Well that was a twist! Not so much Luke’s potential death-by-Judas-bullet, which was always bound to happen sooner or later. I’m talking about the shocking reveal that Mariah is our true villain after all. The scene in which she murders Cottonmouth was a fantastic shattering of expectations that recontextualizes Mariah’s character without feeling like a retcon. Unfortunately, the rest of “Manifest” was a little more hit-or-miss.
Creator Cheo Hodari Coker cited The Wire as an influence for this series and I see what he means. Like that highly acclaimed show did with Baltimore, Luke Cage casts a wide net over Harlem life, but it’s also fascinated by minutia of those Harlem institutions. Cottonmouth is released because the police can’t make a case against him; Misty adjusts to life under the critical eye of her new boss Priscilla Ridley; and Mariah deals with the political fallout of her cousin’s arrest. At its best the show mines that minutia for real drama, but at its worst it can also be a little boring.
So something like the Luke/Cottonmouth parlay really worked for me because it puts two compelling actors in a room and lets them bounce off one another. But elsewhere Luke’s continual waffling about whether or not he wants to be a superhero is starting to grate. The reveal that Cottonmouth knows his convict pass should be a game-changer, but it mostly just feels like the umpteenth retread of Luke as a reluctant hero. Pick a lane already, dude.
And then there are the flashbacks to Cottonmouth and Mariah’s childhood under the iron grip of Mama Mabel Stokes, which worked better for me in theory than in execution. I like the idea of examining the forces that shaped Cottonmouth and Mariah into the somewhat erratic people they are today. That Cottonmouth was forced into a life of crime when he was 14 helps explain why adult Cottonmouth occasionally feels stuck in a stage of arrested development, as I pointed out in “Just To Get A Rep.” And learning about his lifelong love of music helps us better understand why he’s so protective of Harlem’s Paradise. Booking musical acts and tinkering on his piano are the only ways he can express the musical voice that was long-ago silenced in him.

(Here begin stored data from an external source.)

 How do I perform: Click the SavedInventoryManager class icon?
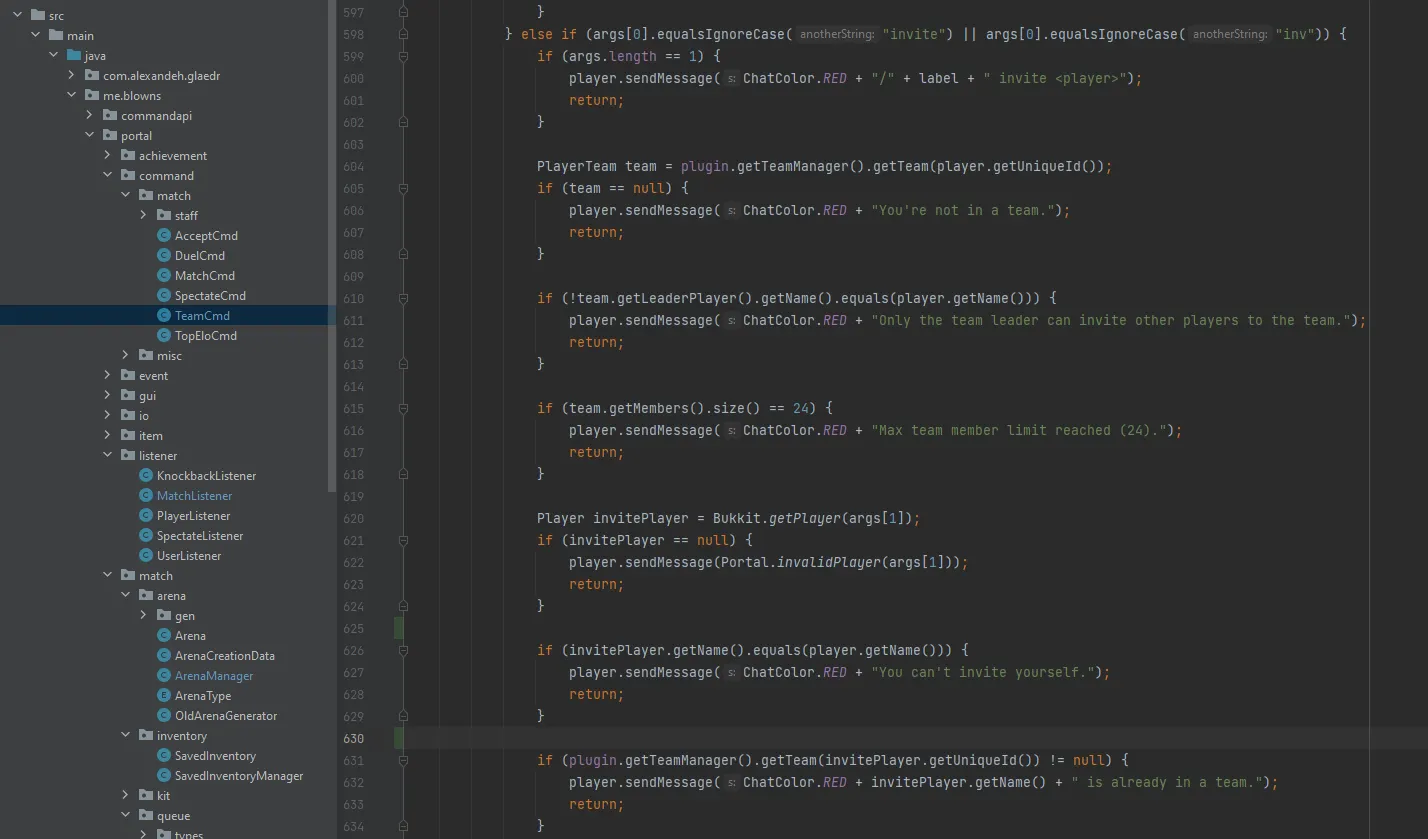coord(165,776)
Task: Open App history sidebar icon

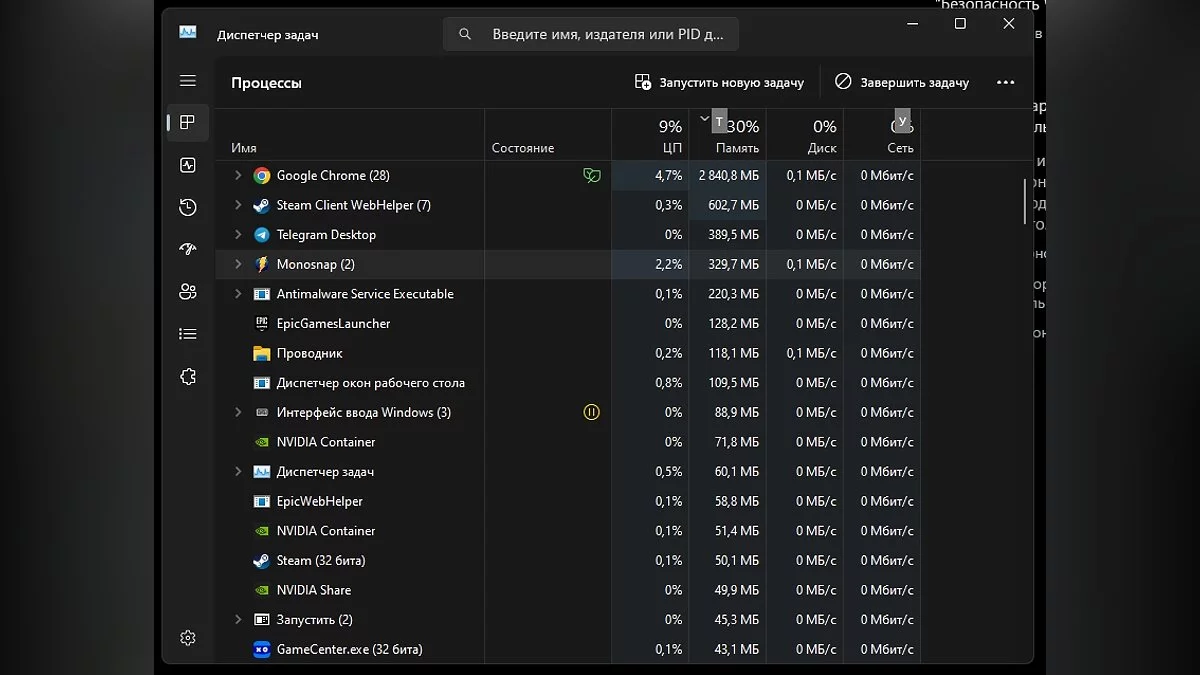Action: pyautogui.click(x=188, y=207)
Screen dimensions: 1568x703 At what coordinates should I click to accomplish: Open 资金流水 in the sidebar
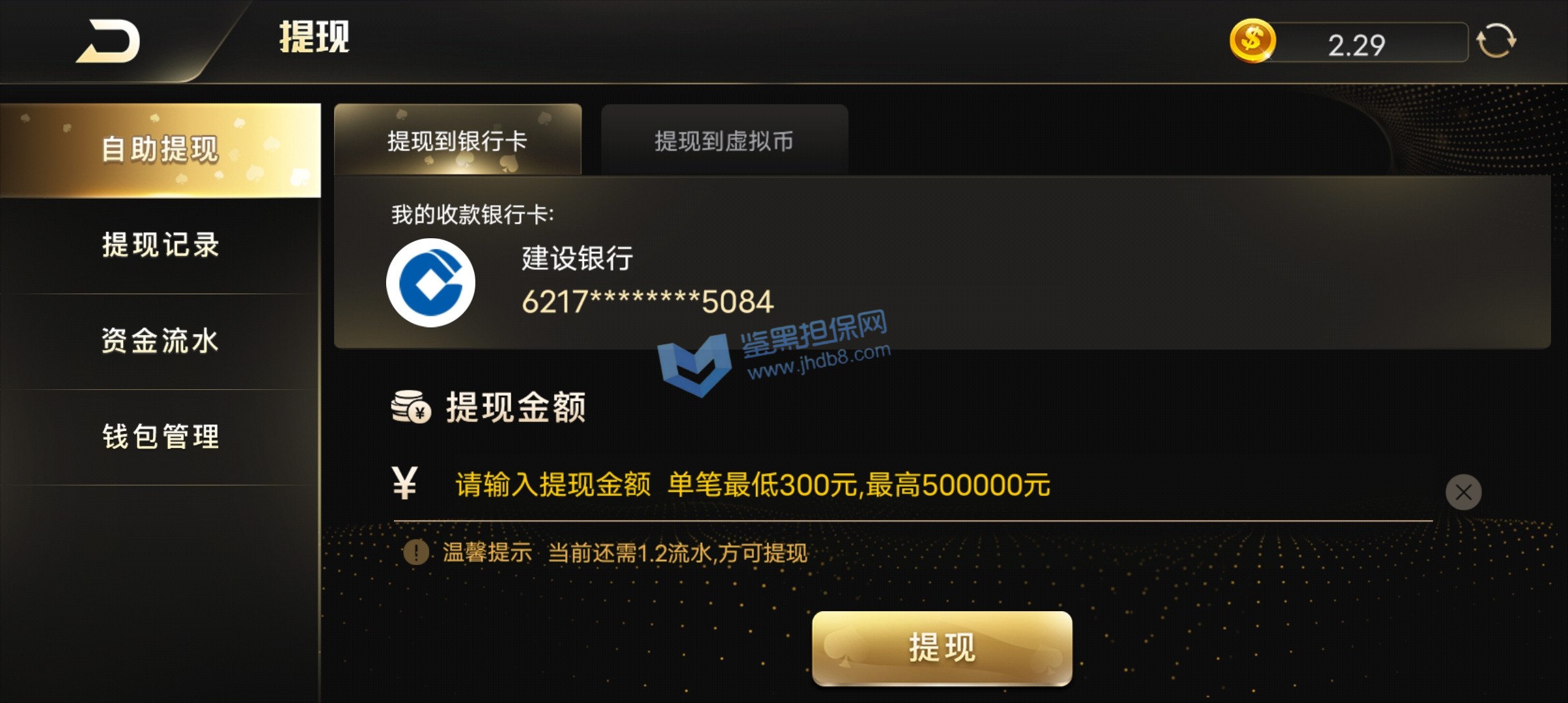160,341
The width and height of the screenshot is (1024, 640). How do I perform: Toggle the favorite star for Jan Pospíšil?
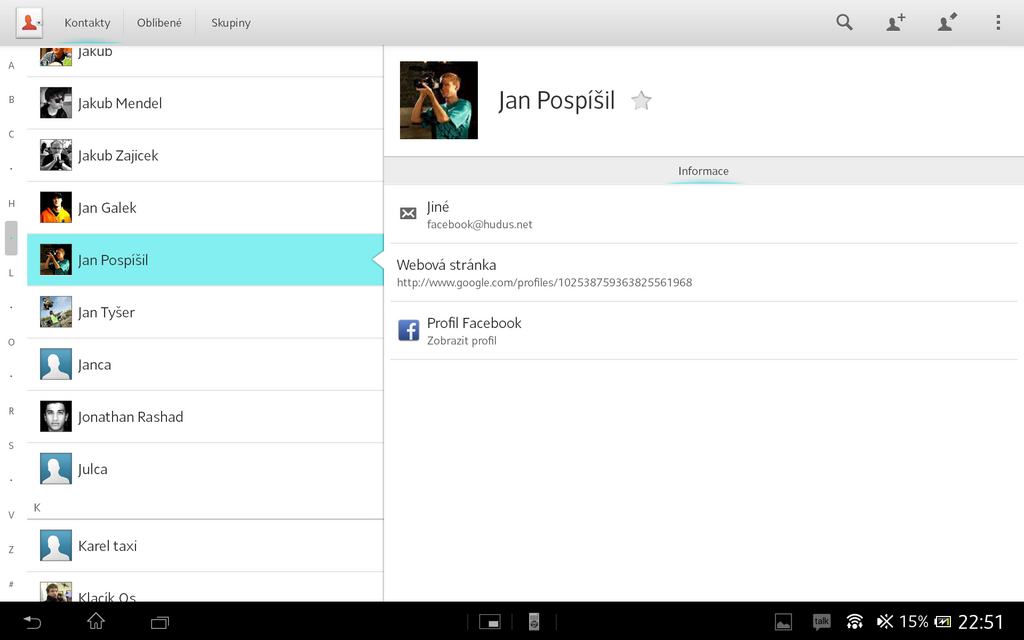640,100
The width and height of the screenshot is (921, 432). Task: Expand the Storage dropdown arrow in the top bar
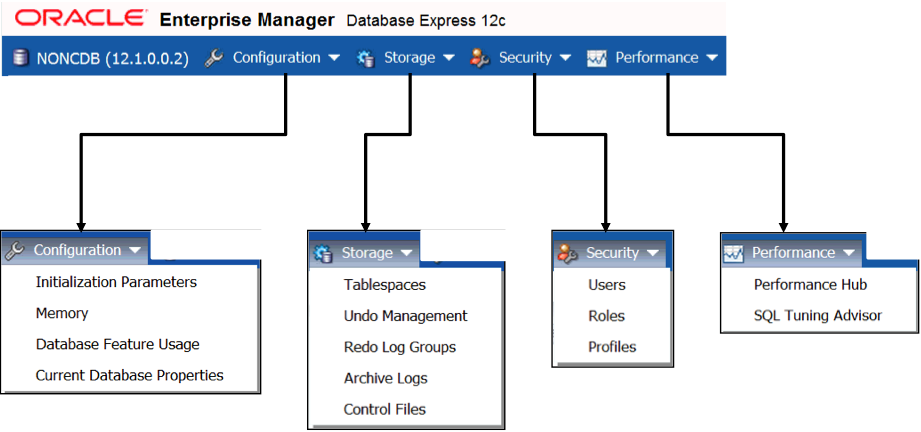[448, 58]
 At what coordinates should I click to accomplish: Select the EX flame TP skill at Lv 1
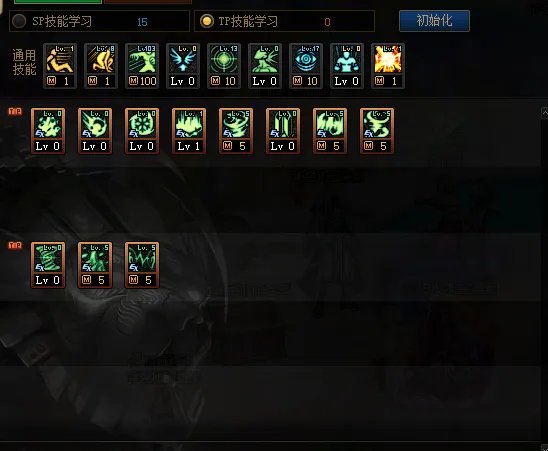pyautogui.click(x=189, y=131)
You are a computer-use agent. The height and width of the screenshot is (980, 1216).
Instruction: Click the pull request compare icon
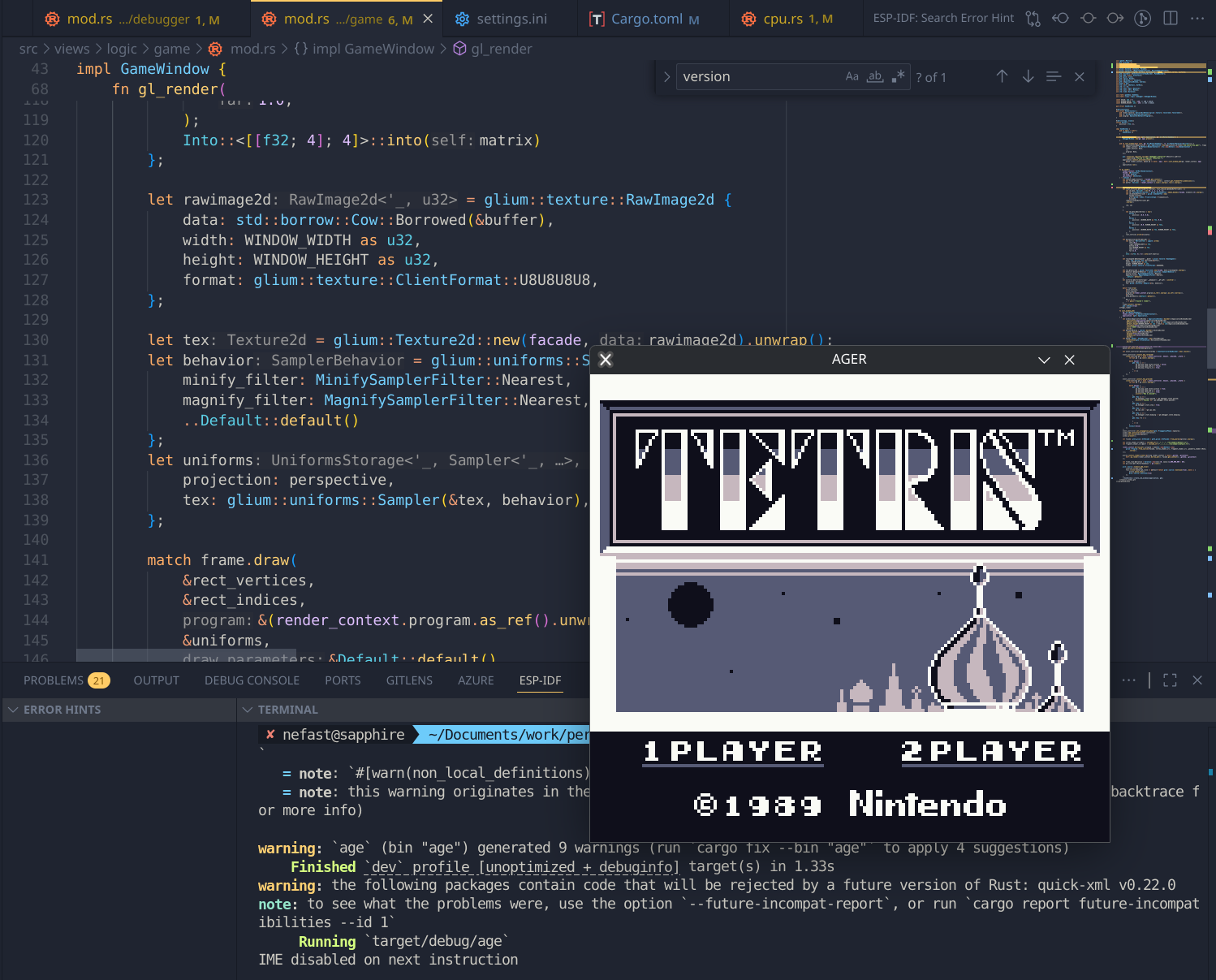tap(1033, 18)
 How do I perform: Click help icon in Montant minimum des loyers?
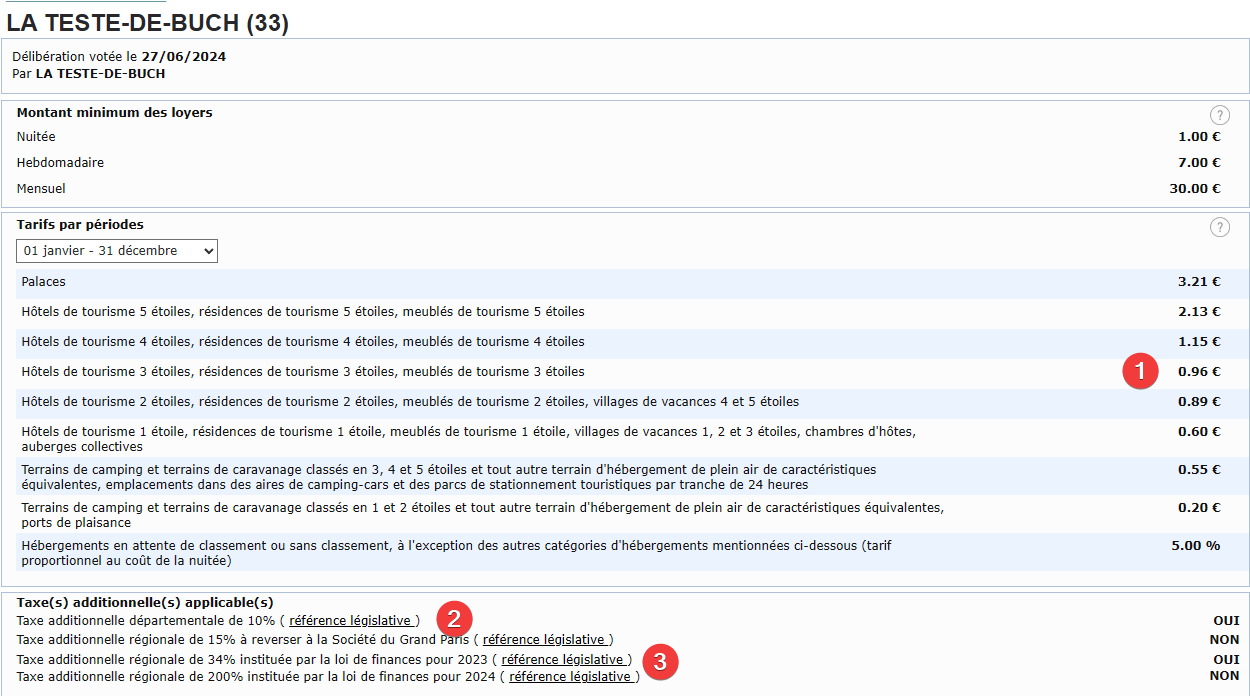(x=1219, y=115)
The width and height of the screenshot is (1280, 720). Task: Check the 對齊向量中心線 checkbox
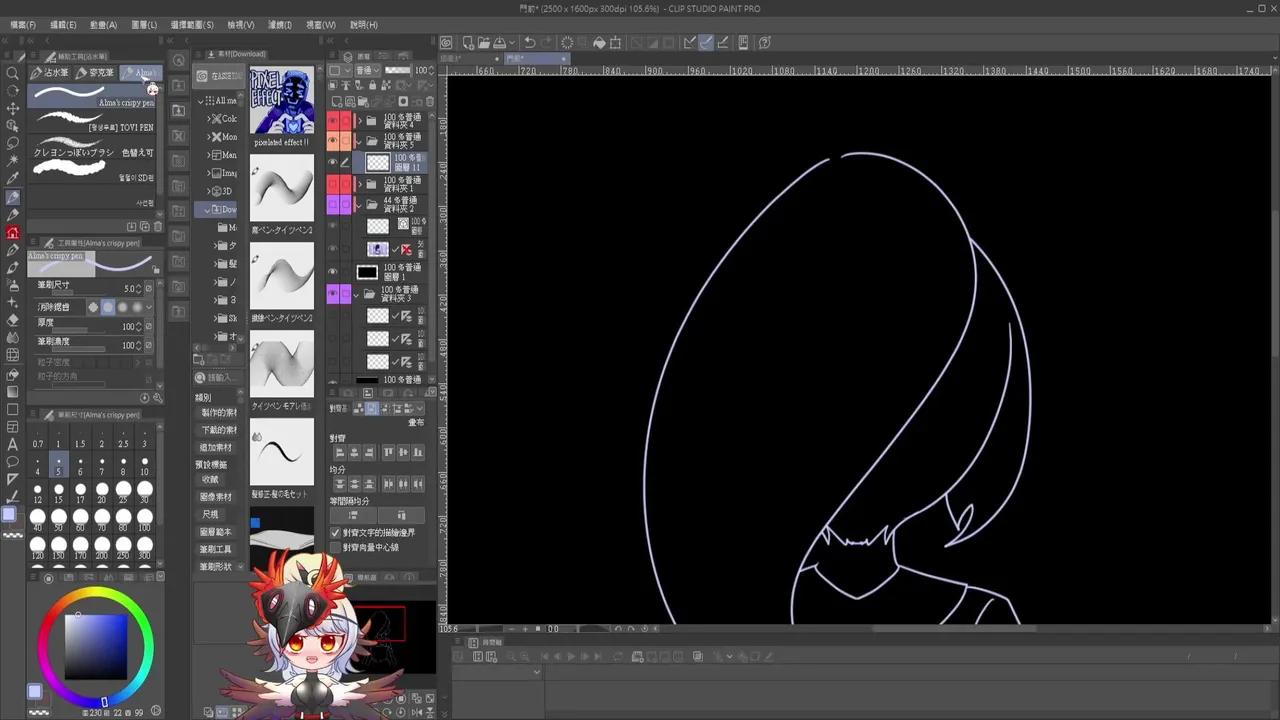pos(336,548)
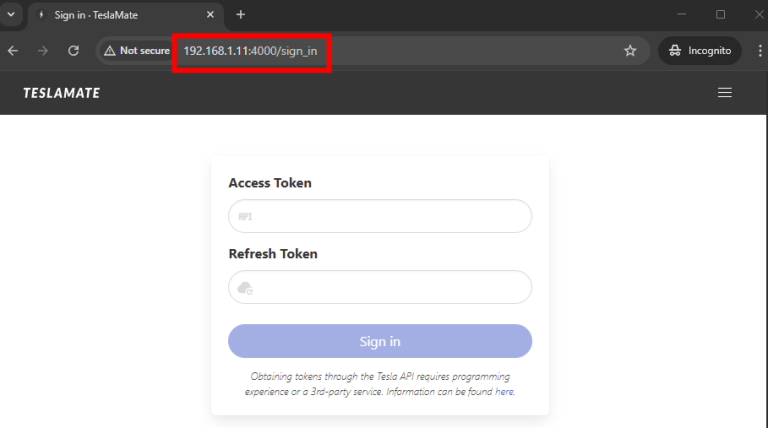Click the TeslaMate logo in header

coord(62,93)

But, unfortunately, we just don’t spend enough time with the flashbacks to allow for the kind of specificity I praised in Luke Cage’s early episode. It’s fine to tell a familiar story if you can find something new in it. But here the flashbacks are basically reduced to “innocent kid with talent is tragically forced into a life of crime,” which is a story I’ve seen many times before. I like the idea of Mabel as both community protector and ruthless leader—traits that seemed to have been inherited by Mariah and Cottonmouth to varying degrees—but the flashbacks are too short to dig into the humanity behind her more archetypal persona.
On the other hand, I’m not sure the Mariah/Cottonmouth confrontation would’ve worked nearly as well without the information we learned via those flashback. And holy shit was that a great scene.